Looking for a bit of BDE? Me neither, but The Statue justifies the tag of the kind of ‘with it’ film that audiences found it preferable to be without back in the early 70’s, and with good reason.Get a load of this high concept, and you’ll wonder what everyone concerned with this misbegotten yet fascinating film was smoking so that the rest of us can avoid it like the proverbial.

In a lowbrow effort that makes his turn in Old Dracula/Vampira look inspired, David Niven plays a public figure whose wife (Virna Lisi) creates a sculpture of him with enormous genitals. It transpires that the genitals used as a scale model were someone elses, sending Niven on a globe-trotting mission, racing against time to find the well-hung model before the actual statue is unveiled.
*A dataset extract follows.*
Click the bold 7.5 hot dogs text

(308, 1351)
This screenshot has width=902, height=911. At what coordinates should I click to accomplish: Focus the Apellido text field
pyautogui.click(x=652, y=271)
The pay-off for this convoluted set-up is seeing Niven being forced to attend a few not tremendously appetising orgies, something he does with the strained faux enthusiasm for a grandfather asked to attend his daughter’s dollie’s tea-party. In a side-story of zero consequence, Niven has also invented his own language which had captured the imagination of the world, but The Statue is more interested in seeing Niven cast aside his considerable dignity to drop his trousers in a public photo-booth.

Written by Dennis Norden and directed by Rodney Amateau, it also features the regulation psychedelic freak out that most 70’s comedies feature, John Cleese, Tim Brooke Taylor, Graham Chapman, a theme song called Charlie, plus a repeated crash zoom into Robert Vaughn’s bare buttocks that has a certain novelty value. And a joke about the then president with the punch-line ‘It never hurt Nixon…’ is perhaps a line that was very much of its time, as is this curious, awkward comedy.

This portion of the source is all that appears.